(BUENOS AIRES).- Rodolfo Arruabarrena tiene a la Copa Sudamericana como prioridad de Boca en la triple competencia, aunque todavía no lo diga públicamente. Boca recibe a San Pablo esta noche, martes 8 de septiembre de 2026, en la Bombonera, por la ida de los cuartos de final. La serie se definirá en Brasil una semana después.
La serie ante San Pablo aparece marcada por la necesidad de coronar en la Copa. La planificación de Rodolfo Arruabarrena le dio al partido un rango anticipado de final, en un contexto en el que el equipo todavía busca transformar sus buenos momentos de juego en resultados concretos.
La diferencia entre la formación que Arruabarrena pondrá en la Bombonera y los 11 titulares que empataron contra Gimnasia de Mendoza el último sábado muestra cuánto significa este cruce. El entrenador reservó piezas importantes en ese partido para llegar con sus principales futbolistas al comienzo de la serie internacional.
Leandro Paredes jugará de arranque ante San Pablo, menos de una semana después de haber dejado la cancha contra Vélez, minutos antes de una tanda de penales. Sebastián Villa y Miguel Merentiel estuvieron en el banco frente a Gimnasia de Mendoza, mientras que Santiago Ascacibar no integró la convocatoria de suplentes por unas líneas de fiebre en la previa. La decisión de Arruabarrena expone el peso que el cuerpo técnico le asigna al partido.
El equipo que buscará ganar el primer partido también tendrá la continuidad de Alan Velasco, que atraviesa su mejor momento en el club. A eso se sumarán el regreso de los laterales titulares y la confirmación de la dupla central integrada por Lautaro Di Lollo y Jagger Herrera, dos futbolistas formados en la estructura de Boca.
La deuda con los hinchas
La definición en Brasil tendrá un escenario cargado de historia para Boca. Allí, en 2000 y ante Palmeiras, el equipo más glorioso de la historia del club empezó a escribir sus páginas doradas, con el actual presidente como figura. Ese recuerdo sostiene la expectativa de los hinchas, que esperan recuperar el lugar de equipo copero después de 18 años sin una conquista continental.
Boca llega a este desafío con antecedentes recientes desfavorables frente a los equipos brasileños. Desde 2020 se cruzó siete veces con rivales de ese país en series de eliminación directa, incluida la final única de la Copa Libertadores 2023, y solamente avanzó en dos de esos cruces.

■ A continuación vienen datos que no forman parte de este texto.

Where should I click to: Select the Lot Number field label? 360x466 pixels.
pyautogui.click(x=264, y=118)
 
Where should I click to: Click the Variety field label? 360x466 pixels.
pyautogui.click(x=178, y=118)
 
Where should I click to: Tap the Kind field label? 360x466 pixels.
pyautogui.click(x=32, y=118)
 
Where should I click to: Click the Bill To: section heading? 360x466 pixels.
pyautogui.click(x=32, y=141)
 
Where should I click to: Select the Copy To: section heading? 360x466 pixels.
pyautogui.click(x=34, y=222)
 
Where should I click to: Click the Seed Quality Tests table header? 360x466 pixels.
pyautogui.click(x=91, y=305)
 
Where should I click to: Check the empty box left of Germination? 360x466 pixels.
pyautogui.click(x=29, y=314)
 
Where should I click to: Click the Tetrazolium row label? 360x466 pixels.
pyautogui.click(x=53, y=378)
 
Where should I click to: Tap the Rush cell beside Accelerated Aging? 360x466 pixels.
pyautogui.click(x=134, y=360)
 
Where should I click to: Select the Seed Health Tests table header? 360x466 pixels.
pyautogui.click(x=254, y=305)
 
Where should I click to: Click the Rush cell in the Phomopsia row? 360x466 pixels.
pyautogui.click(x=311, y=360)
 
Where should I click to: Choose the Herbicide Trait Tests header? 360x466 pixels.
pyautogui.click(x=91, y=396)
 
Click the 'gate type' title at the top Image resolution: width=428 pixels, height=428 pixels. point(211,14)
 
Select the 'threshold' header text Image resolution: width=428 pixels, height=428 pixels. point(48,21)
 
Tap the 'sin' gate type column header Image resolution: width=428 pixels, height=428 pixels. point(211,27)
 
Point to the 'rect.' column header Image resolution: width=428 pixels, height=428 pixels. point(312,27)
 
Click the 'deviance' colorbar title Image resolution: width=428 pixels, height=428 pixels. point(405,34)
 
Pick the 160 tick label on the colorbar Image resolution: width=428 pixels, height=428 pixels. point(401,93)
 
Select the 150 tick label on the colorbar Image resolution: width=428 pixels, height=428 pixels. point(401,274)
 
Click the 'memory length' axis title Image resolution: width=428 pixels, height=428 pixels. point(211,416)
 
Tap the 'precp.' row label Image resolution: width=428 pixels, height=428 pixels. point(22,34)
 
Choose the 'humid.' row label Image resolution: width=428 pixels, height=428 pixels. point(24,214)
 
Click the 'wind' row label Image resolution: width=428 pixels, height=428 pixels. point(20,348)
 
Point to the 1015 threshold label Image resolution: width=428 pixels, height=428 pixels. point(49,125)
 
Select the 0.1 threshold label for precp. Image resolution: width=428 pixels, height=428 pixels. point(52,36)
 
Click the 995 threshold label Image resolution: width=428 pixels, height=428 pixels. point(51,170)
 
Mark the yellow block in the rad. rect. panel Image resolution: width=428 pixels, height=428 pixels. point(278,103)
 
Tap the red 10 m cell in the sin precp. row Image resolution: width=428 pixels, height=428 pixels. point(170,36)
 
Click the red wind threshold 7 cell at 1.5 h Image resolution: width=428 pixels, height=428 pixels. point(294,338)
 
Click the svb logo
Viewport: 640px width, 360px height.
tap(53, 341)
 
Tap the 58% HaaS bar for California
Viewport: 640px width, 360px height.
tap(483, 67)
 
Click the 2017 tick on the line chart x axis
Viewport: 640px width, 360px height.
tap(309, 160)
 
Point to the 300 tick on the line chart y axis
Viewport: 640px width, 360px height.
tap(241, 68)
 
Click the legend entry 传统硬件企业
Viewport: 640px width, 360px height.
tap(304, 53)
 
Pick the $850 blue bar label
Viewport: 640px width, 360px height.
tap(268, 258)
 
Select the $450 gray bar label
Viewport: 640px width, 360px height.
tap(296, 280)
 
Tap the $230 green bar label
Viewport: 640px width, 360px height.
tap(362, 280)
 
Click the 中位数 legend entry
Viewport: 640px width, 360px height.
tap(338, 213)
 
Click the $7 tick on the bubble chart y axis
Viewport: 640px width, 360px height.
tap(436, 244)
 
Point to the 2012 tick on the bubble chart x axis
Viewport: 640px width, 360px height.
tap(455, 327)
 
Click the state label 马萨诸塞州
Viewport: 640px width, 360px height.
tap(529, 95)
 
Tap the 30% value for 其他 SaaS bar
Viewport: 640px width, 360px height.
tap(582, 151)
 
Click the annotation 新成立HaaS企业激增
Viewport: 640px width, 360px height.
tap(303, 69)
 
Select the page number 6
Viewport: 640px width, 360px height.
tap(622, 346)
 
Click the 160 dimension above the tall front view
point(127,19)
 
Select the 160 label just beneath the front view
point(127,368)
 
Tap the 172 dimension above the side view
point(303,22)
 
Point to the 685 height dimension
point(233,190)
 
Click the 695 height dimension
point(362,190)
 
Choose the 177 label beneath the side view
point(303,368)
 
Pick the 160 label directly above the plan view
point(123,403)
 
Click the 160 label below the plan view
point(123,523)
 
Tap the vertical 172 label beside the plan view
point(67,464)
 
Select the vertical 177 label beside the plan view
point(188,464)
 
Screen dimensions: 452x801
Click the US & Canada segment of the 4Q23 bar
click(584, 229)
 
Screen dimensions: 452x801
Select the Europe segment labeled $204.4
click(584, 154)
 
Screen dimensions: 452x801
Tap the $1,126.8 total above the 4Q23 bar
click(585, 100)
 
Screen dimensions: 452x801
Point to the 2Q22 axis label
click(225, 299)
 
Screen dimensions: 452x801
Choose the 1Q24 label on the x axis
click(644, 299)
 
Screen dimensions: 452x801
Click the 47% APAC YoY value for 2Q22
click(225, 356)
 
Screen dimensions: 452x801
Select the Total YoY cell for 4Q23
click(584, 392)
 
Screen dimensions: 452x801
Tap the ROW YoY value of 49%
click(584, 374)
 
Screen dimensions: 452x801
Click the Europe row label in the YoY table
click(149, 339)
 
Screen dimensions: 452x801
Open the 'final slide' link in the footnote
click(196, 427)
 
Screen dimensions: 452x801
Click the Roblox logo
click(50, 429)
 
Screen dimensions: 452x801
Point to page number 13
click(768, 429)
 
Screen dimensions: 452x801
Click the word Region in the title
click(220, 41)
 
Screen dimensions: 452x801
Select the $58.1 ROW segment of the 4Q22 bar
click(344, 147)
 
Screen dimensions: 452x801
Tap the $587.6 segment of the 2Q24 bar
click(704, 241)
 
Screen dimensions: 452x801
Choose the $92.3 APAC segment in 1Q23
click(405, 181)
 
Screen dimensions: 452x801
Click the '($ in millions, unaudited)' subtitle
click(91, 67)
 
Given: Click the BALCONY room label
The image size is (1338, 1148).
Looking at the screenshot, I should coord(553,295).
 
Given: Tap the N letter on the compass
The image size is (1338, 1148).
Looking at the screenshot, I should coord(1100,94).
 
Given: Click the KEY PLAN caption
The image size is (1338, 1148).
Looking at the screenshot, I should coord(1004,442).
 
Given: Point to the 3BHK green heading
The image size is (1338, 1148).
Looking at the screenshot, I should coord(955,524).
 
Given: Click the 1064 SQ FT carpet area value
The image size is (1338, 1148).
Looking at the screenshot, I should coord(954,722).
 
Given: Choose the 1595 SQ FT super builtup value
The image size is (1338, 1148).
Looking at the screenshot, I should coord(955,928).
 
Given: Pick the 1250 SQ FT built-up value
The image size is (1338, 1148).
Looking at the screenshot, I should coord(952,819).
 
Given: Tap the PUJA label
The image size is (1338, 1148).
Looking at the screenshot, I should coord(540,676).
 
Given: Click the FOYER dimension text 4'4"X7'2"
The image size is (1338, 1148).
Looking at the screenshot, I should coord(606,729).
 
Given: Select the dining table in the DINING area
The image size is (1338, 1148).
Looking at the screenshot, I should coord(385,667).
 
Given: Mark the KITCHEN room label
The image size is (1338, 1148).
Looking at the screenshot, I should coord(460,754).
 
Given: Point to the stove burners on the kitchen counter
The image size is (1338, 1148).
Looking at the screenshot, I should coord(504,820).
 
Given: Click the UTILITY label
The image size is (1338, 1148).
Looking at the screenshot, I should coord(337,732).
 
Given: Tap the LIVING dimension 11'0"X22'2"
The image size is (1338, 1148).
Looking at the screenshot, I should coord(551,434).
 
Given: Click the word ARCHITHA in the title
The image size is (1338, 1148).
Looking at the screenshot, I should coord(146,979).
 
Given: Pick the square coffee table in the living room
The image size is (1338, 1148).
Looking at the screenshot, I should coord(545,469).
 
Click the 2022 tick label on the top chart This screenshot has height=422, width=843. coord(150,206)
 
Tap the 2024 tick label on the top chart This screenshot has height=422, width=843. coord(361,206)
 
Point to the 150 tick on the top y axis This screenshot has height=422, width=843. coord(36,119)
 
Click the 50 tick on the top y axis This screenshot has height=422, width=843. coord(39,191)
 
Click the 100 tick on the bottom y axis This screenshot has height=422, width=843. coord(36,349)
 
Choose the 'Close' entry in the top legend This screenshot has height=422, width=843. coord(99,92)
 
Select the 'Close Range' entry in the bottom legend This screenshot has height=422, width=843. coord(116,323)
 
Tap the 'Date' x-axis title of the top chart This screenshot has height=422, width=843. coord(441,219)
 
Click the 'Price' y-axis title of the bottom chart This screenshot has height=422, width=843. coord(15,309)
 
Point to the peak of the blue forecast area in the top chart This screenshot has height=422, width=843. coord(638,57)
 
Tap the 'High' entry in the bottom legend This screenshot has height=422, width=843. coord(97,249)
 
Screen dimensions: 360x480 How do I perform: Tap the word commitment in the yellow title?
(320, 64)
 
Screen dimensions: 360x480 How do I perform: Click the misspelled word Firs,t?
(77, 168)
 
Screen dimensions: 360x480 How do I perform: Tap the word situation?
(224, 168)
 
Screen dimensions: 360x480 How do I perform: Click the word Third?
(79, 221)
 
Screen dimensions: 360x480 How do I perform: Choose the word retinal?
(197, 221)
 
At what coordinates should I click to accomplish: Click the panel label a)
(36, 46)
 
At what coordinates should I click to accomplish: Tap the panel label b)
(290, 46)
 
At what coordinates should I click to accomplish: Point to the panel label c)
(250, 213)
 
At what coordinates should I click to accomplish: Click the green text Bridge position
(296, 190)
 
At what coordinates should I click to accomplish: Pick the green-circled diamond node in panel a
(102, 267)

Las dos series que Boca superó fueron la semifinal de la Libertadores 2023 contra Palmeiras y los octavos de la edición 2020 frente a Inter de Porto Alegre. En el mismo período, Santos lo eliminó en las semifinales de 2020; Atlético Mineiro y Corinthians lo dejaron afuera en los octavos de las dos ediciones siguientes; y Cruzeiro lo eliminó en los octavos de la Copa Sudamericana 2024, después de la caída ante Fluminense en el Maracaná.
Este Boca todavía no consiguió ser confiable. El equipo clasificó en las dos Copas y acumula un invicto de 11 partidos, pero esos datos conviven con una posición incómoda en las tablas del torneo local, la poca efectividad frente al arco rival y la sensación de que al plantel todavía le faltan un par de piezas para funcionar como un conjunto completo. Por eso, Arruabarrena pretende que la ida ante San Pablo permita respaldar con un resultado el nivel mostrado en algunos pasajes.
La planificación de Arruabarrena busca que el cruce con San Pablo corrija esa contradicción. Boca intentará conseguir una ventaja en la ida para viajar a Brasil con mayor margen, mientras el cuerpo técnico pone en el frente internacional la prioridad de una temporada que todavía lo mantiene en la triple competencia.